As a result of the Muslim invasion around 720, a group of hermits retired to this hidden corner of the Pyrenees and created a centre of hermitic life which survived until the tenth century. In the same location, Sancho el Mayor de Navarra created the Monastery of San Juan de la Pena. In 1071 the former Spanish-Visigoth Christian rite was celebrated for the last time in Spain giving way to the rites of the Romanic Church. The famous French traveler describe it in the 19 century like "A spacious lighted vault, like a subterranean sky, carved in granite, opened up before our eyes, drawn to that colossal curvature that we might have mistaken it for a curve of the firmament." A Spain National Monument since 1889, this is a convergence point for some exceptional natural, historical and cultural resources located on the site of the most important Monastery in the Aragon Pyrenees, reference site of the Camino de Santiago or Saint James Way, and starting point in the Saint Grial route.

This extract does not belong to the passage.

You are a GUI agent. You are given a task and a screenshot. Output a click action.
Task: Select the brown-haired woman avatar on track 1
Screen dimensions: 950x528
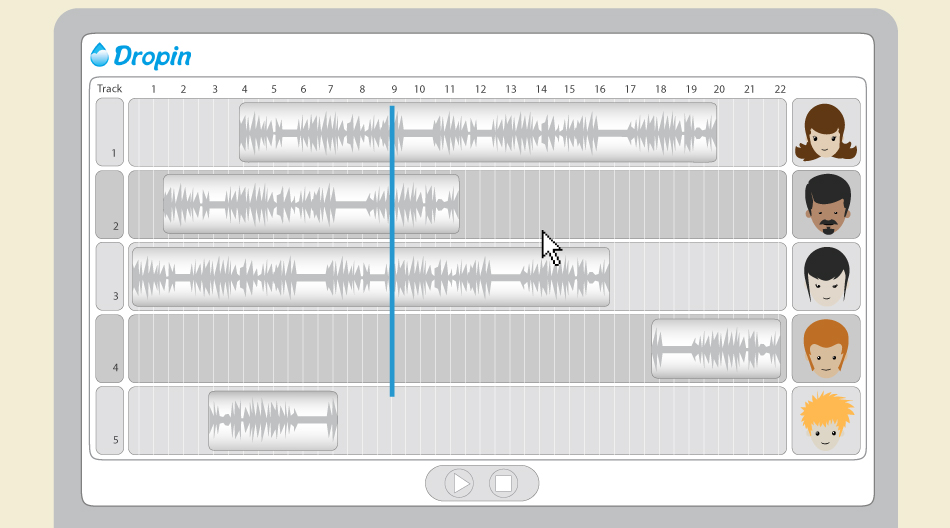[x=826, y=132]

Located under escarped mountains and protected by an enormous covering of rock, its simple shape is an exceptional example of perfect harmony with the surrounding natural environment. Discover the old Romanesque cloister Founded in the year 920 and the Royal Pantheon of the Kings of Aragon . This mausoleum contains the tombs of monarchs and nobility from Aragon and Navarra kingdoms, who made generous donations on the condition that they would be buried here, since 11th century. after the first King of Aragon, Ramiro I, was buried here.